Some programming contest problems are really tricky: not only do they require a different output format from what you might have expected, but also the sample output does not show the difference. For an example, let us look at permutations. A **permutation** of the integers _1_ to _n_ is an ordering of these integers. So the natural way to represent a permutation is to list the integers in this order.
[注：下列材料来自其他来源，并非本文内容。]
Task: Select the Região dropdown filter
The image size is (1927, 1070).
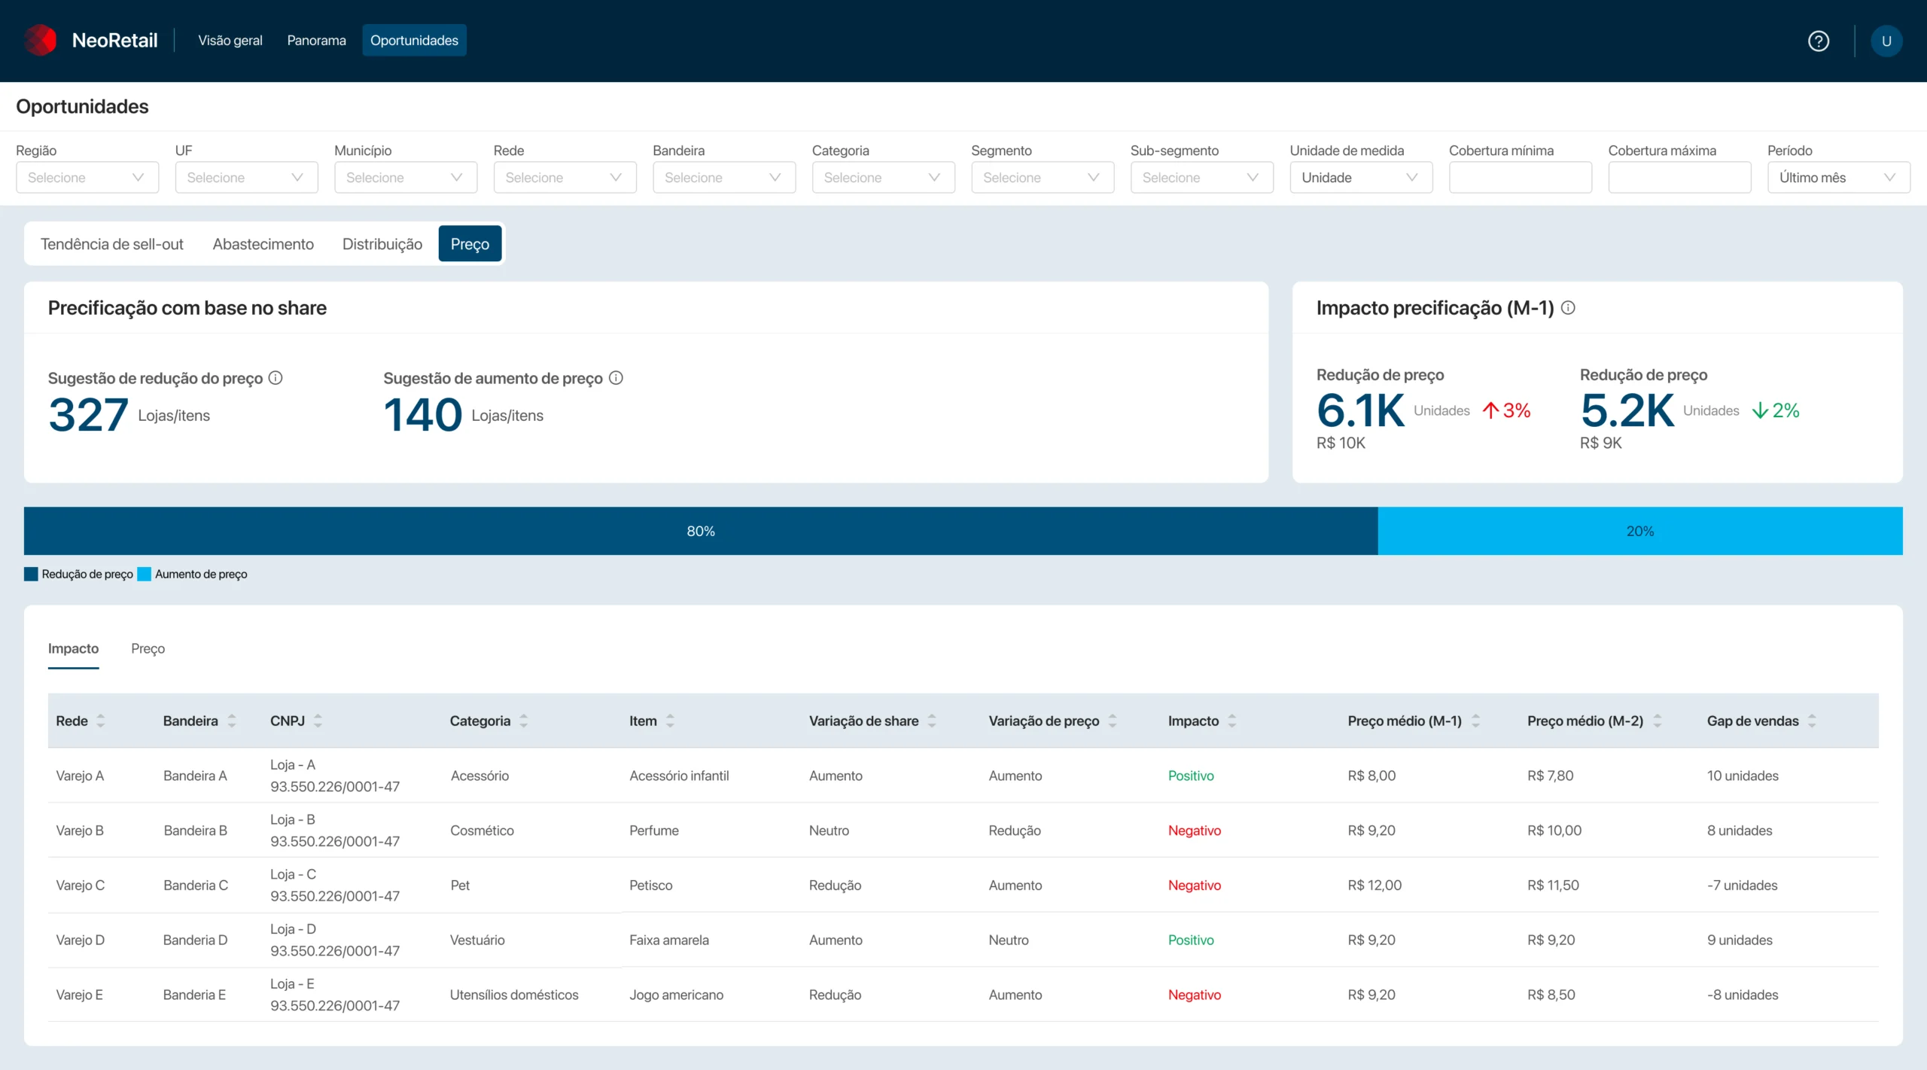Action: coord(81,176)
With _n = 5_, a permutation might look like 2, 3, 4, 5, 1. However, there is another possibility of representing a permutation: You create a list of numbers where the _i_-th number is the position of the integer _i_ in the permutation. Let us call this second possibility an **inverse permutation**. The inverse permutation for the sequence above is 5, 1, 2, 3, 4. An **ambiguous permutation** is a permutation which cannot be distinguished from its inverse permutation. The permutation 1, 4, 3, 2 for example is ambiguous, because its inverse permutation is the same. To get rid of such annoying sample test cases, you have to write a program which detects if a given permutation is ambiguous or not.